Mahkemece, davalının 31.1.2001 tarihinde Ziraat Bankasına transfer edilen 170.000 ABD dolari dışında menkul veya gayrimenkulü olmadığı, bilirkişi raporu doğrultusunda davacının bu para üzerinde kazanımda katkısının bulunduğu ispatlanamadığından davanın reddine karar verilmesi üzerine; hüküm, davacı vekili tarafından temyiz edilmiştir.

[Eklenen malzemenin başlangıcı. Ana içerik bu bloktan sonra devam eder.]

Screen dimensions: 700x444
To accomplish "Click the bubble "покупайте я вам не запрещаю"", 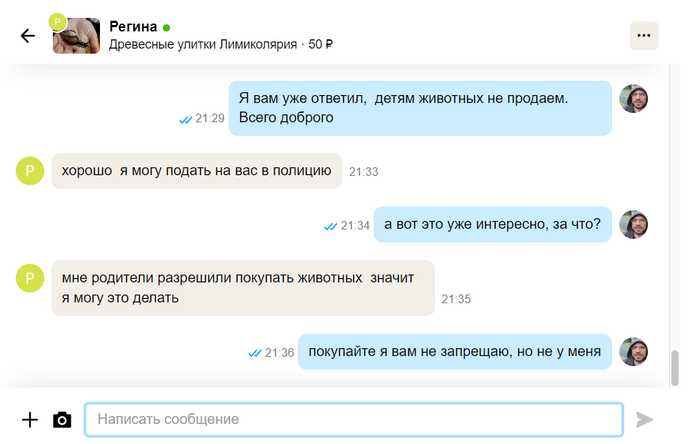I will click(x=454, y=351).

Taraflar 1.7.1991 tarihinde evlenmiş, 8.9.2004 tarihinde Hülya'nın açtığı dava sonunda boşanmış ve karar 9.7.2007 tarihinde kesinleşmiştir. Yanlar arasında 1.1.2002 tarihine kadar mal ayrılığı (743 sayılı TKM. m. 170), 1.1.2002 tarihinden itibaren edinilmiş mallara katılma rejiminin (TMK. m.218-241) geçerli olduğu anlaşılmaktadır. Davacı, davalı adına kayıtlı malvarlığı üzerinde tazminat talebinde bulunmuş ise de yapılan yargılama ve bilirkişi raporu doğrultusunda davalı adına Ziraat 31.1.2001 tarihinde transfer edilen 170.000 ABD doları dışında tasfiyeye konu edilecek bir malvarlığı tespit edilememiştir. Dava dilekçesi, talebin boşanma dosyasından tefriki sırasındaki mahkemenin nitelemesi, dosya kapsamı ve HUMK'un 76. madde karşısında davacının, 1.1.2002 tarihine kadar katkı payı bu tarihten boşanma davasının açıldığı 8.9.2004 tarihine kadar katılma alacağı isteğinde bulunduğunun kabulü gerekir.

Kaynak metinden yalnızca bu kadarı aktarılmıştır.